I'd like to reconcile my provider granule records against CMR using a CMR (REST) interface.  In the past I reconciled LAADS provider holdings vs ECHO using DataManagementService API GetDatasetInformation (WSDL+FTP) for a specified collection and LastUpdate time range covering a few days to a few weeks at a time.  In my database I have a table of products sent to ECHO that is indexed both by GranuleUR and collection+LastUpdate.  At the moment LastUpdate is not searchable in CMR. I'm told it could be indexed and made available for search, but whether that is worth doing might depend on whether it is useful to others or not.  With FTP ingest it was necessary to reconcile recently sent metadata once, making the LastUpdate time condition critically useful; but with REST I can skip that as I assume if CMR gives me an accept message the granule metadata won't be dropped after that.

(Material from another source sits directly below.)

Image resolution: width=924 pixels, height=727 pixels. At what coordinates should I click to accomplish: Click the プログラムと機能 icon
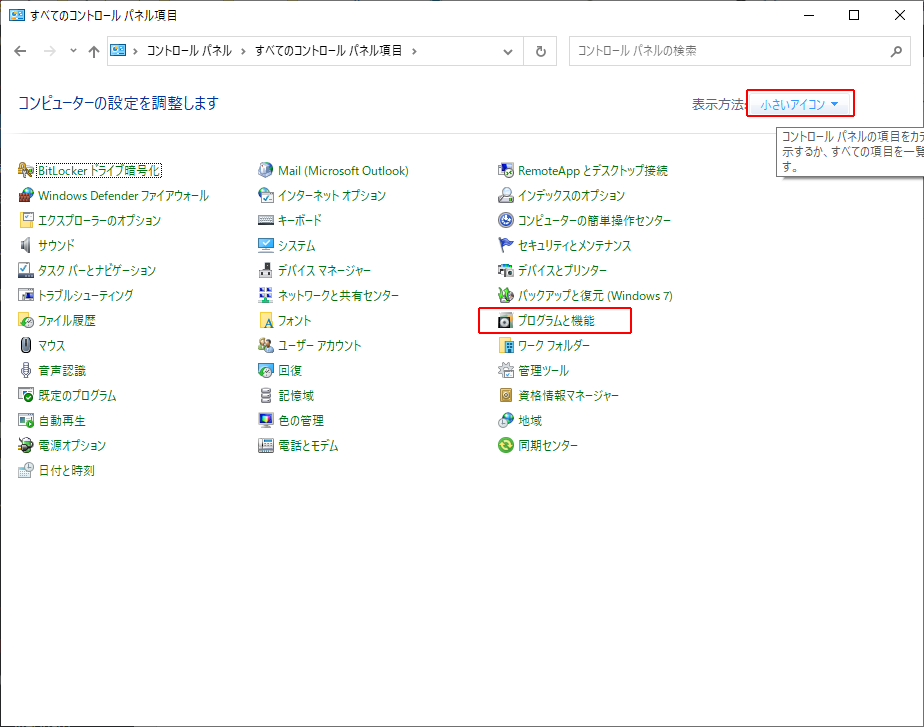tap(506, 321)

The most obvious alternative might be to search by revision_date.  Under normal circumstances with REST that is presumably slightly greater than the LastUpdate I supply which is my time when I gather metadata to send for about 10 products at a time.  (That time is useful for me to record because for example if I get an associated browse product after that time, I queue the data product to be resent in 15 minutes with whatever browse URLs are then available.)  However the REST site might be unavailable for 15 minutes or take minutes to respond as I've seen ECHO REST do, there are always small clock skews, and until last week all LAADS granules were ingested via ECHO FTP which sometimes took days.  All of that makes comparison of LastUpdate to revision_date difficult.  While I might be able to add revision_date to my table, I don't know if it even gets returned in a granule accept message or would require a separate query.  What I like about LastUpdate (vs revision_date) is that I supply it and you record it, so we both agree on the value.

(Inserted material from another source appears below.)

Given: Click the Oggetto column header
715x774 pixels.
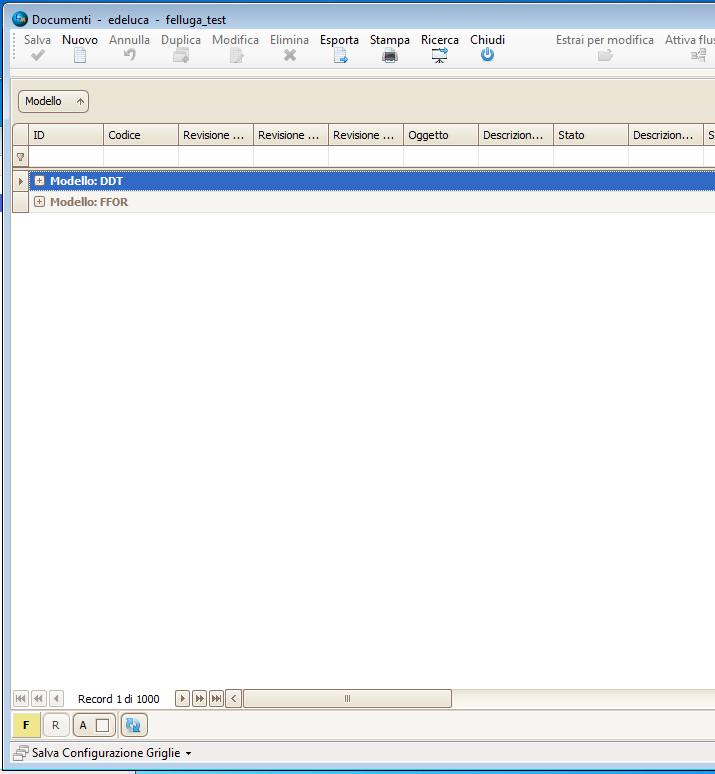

The second obvious alternative might be to search by GranuleUR range.  However in my system I store the numeric part of my GranuleUR and CMR search would consider it a character field.  I could possibly create a functional covert to varchar index on my (Postgresql) table to make the search useful - that may be the easiest solution under my control assuming I only care about full reconciliation and not reconciliation of metadata sent in a specified (e.g. recent) time range.  (Our reprocessing usually reuses old GranuleURs, so our GranuleUR has no relation to any range of LastUpdate.)

Finally as an aside I'm interested in some idea about how indexing works in your system.  Specifically if I query on specified collection/entry_id (short_name + version) and a range of say revision_date, does your system use composite indexing (entry_id + revision_date), would it only use the most useful of those indexes or do some sort of bit map join, or are all search conditions in some way useful as indexes rather than just filters?  Your CMR Client Partner User Guide#BestPracticesforQueries seems to imply that specifying collection + range is helpful - does that mean your searchable attributes are indexed across all collections and within each collection, or just within each collection for some attributes?  Is a separate collection + GranuleUR range query for each of my collections better than a single query of provider + GranuleUR range?